Das „Atomium“ in Brüssel besteht aus neun Atomen – und ist völlig ungefährlich. 

Elektroautos sind nichts für mich. Noch nicht. Ich habe keine Lust, mir auf der Strecke von Berlin nach Hamburg Sorgen zu machen, ob ich ohne Stopp ankomme. Sobald ich mit einer Ladung unangestrengt 650 Kilometer schaffe, kommen wir ins Geschäft. Das könnte schon bald passieren. Denn der größte Akkuhersteller der Welt (CATL) optimiert seine Produkte und will damit Elektroautos bereits ab dem kommenden Jahr zu fantastischen Leistungen verhelfen.

Neue Computerchips sind kleiner und leistungsfähiger, meine Musiksoftware setzt der Kreativität keinerlei Grenzen mehr. Künstliche Intelligenz kann in der Landwirtschaft Missernten verhindern und spielt eine wachsende Rolle in der Krebsdiagnostik und im OP-Saal. Schneller, kleiner, smarter. Das ist die natürliche Entwicklung der Technik im vergangenen Jahrhundert.

*Verfügbare Daten*
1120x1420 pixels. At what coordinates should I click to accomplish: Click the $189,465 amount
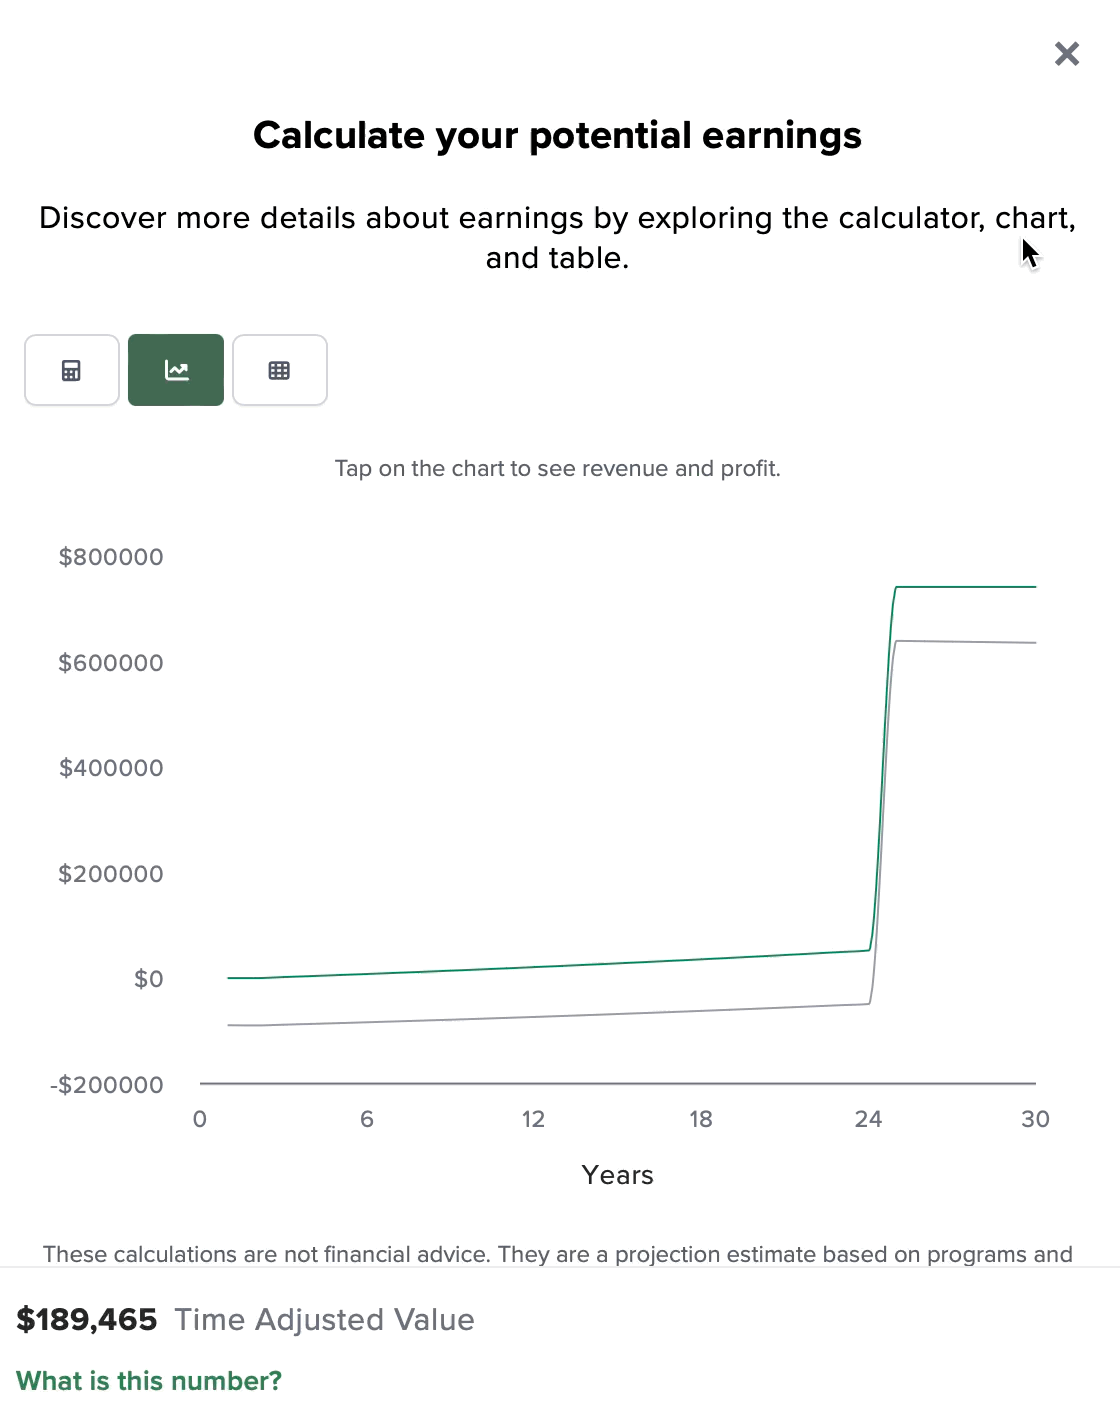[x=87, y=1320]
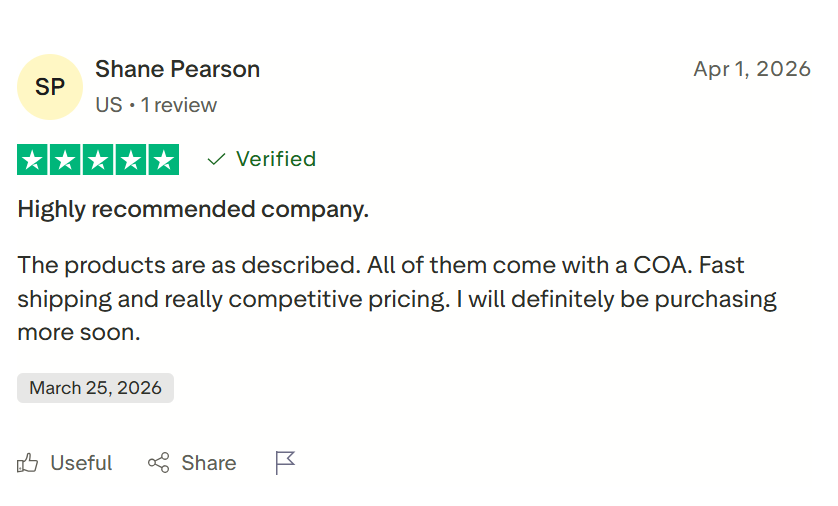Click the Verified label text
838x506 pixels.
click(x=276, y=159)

*Aufgabendetails*
Welche Strecke müsste ein Elektroauto laut dem vorliegenden Text mit einer Ladung unangestrengt schaffen, damit es infrage käme?

*Antwort*
650 Kilometer.